Food service directors contacted him, he said. It's win-win for the orchard, which sells schools smaller apples that otherwise would be used to make cider.
"The smaller apples fit in with their program," Roethle said. "And it's a good outlet for us."
The orchard provides apples as soon as crops are ready and will continue through November and December, he said. The orchard likely could serve a few more smaller districts, but Roethle said he does not solicit the business.
The Oneida Schools food services program buys produce, bison and beef directly from the Oneida Nation Farms and Tsyunhehkwa, a smaller, educational organic farm. The tribal connection makes exchanges easier. But the tribal farms already work with some other school districts, and could branch out further.
Jeff Scofield, Oneida farm and orchard manager, said he works closely with school food services director Jesse Padron. The farm sells asparagus, summer squash, apples, pears, beef and buffalo to the schools.
"It's great to see kids eating healthy," Scofield said. "The kids come out, they can see where apples come from. They can see where the food they eat comes from. A lot of kids are so disconnected from agriculture. Their grandparents or great-grandparents probably didn't farm, they have no clue how much work it takes."
Schools buy traditional white corn from Tsyunhehkwa, as well as green beans, yellow beans, onions and other vegetables.

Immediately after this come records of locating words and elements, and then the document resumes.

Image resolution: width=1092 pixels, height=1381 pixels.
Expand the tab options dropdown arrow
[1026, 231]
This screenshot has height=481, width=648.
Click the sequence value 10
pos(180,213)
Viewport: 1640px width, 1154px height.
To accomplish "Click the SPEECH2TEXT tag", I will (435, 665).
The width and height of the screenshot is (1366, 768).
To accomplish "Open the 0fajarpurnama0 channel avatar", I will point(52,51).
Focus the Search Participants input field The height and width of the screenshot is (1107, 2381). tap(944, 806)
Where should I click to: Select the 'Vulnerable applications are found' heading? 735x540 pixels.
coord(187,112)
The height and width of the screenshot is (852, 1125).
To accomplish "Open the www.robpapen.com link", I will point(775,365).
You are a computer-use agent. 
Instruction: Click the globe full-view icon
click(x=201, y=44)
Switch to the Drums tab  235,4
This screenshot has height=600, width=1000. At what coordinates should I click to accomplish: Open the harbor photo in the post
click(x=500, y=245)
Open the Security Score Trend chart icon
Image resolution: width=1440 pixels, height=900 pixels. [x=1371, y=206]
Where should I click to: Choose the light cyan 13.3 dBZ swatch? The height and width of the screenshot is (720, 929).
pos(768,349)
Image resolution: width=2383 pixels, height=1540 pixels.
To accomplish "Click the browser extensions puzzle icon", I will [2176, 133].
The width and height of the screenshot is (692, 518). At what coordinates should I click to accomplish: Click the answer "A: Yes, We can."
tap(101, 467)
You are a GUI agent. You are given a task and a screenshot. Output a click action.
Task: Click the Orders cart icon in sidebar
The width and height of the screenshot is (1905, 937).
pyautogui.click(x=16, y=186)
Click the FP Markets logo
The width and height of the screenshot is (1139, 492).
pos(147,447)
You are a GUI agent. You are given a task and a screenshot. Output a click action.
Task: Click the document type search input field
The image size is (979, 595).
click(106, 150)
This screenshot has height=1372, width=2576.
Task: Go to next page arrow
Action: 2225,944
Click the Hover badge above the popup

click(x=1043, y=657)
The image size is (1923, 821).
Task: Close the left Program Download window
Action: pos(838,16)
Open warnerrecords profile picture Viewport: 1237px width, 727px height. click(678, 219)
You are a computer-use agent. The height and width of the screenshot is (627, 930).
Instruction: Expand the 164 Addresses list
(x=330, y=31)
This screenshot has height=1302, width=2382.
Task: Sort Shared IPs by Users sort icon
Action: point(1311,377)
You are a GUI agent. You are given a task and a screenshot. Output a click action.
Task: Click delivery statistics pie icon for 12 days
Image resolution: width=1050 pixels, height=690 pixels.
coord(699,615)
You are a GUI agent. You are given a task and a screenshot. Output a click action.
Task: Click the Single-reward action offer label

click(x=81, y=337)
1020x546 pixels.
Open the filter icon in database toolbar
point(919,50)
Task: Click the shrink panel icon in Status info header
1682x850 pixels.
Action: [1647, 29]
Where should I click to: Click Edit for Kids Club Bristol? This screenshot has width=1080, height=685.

Director Jeff Metoxen said he supports the expansion of farm-to-school efforts, but said farmers need to work together.
"School districts might need 500 pounds of potatoes, that's not a level we can produce," he said. "We can't produce the pounds and bushels they need. But farmers in the area know each other. How can we work together?
"It's really for the benefit for everyone. It helps the local economy, and it helps with sustainability. You're not trucking fruits and vegetables from across the country."